Publication date: Available online 16 November 2018
Source: Auris Nasus Larynx
Author(s): Daniel Yafit, Narin Nard Carmel-Neiderman, Nadav Levy, Avrham Abergel, Alexander Niv, Ravit Yanko-Arzi, Arik Zaretski, Anat Wengier, Dan M. Fliss, Gilad Horowitz
Abstract
Objective
Myxedema coma is a serious complication of hypothyroidism that can be precipitated by major surgery. It is extremely rare, with only a few reports in the literature. This study aims to present a relatively large case series of post-surgical myxedema coma and to analyze medical and surgical risk factors.
Methods
Analysis of the patients' surgical records and medical charts.
Results
Four patients developed postoperative myxedema coma and were evaluated for risk factors.

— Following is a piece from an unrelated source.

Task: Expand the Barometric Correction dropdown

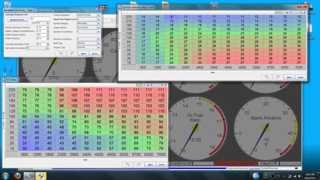Action: pyautogui.click(x=48, y=48)
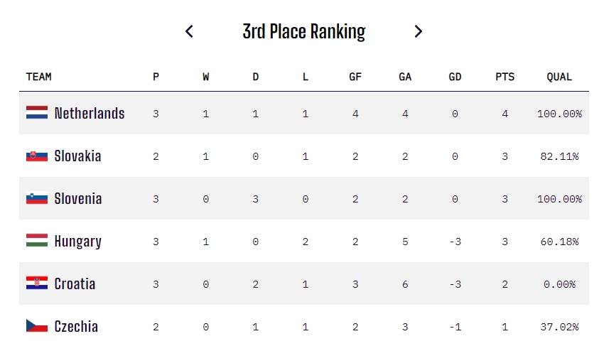Click the Netherlands flag icon

tap(37, 113)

Three had known hypothyroidism. Two had undergone large head and neck composite resections necessitating a free flap repair for malignant disease. One had undergone coronary artery bypass graft for ischemic heart disease, and another had undergone endoscopic cholecystectomy for complicated cholecystitis. All four patients required prolonged hospitalization, including treatment in the intensive care unit. One patient had undergone full cardiopulmonary resuscitation directly related to the myxedema coma state.
Conclusion
We present a series of four patients who developed myxedema coma following major surgery. We recommend that patients with known hypothyroidism who are scheduled for major surgery should be tested for thyroid function status and assessed for postoperative risk of hypothyroidism. Those who develop complications following major surgery, should be immediately tested for thyroid function to rule out myxedema coma.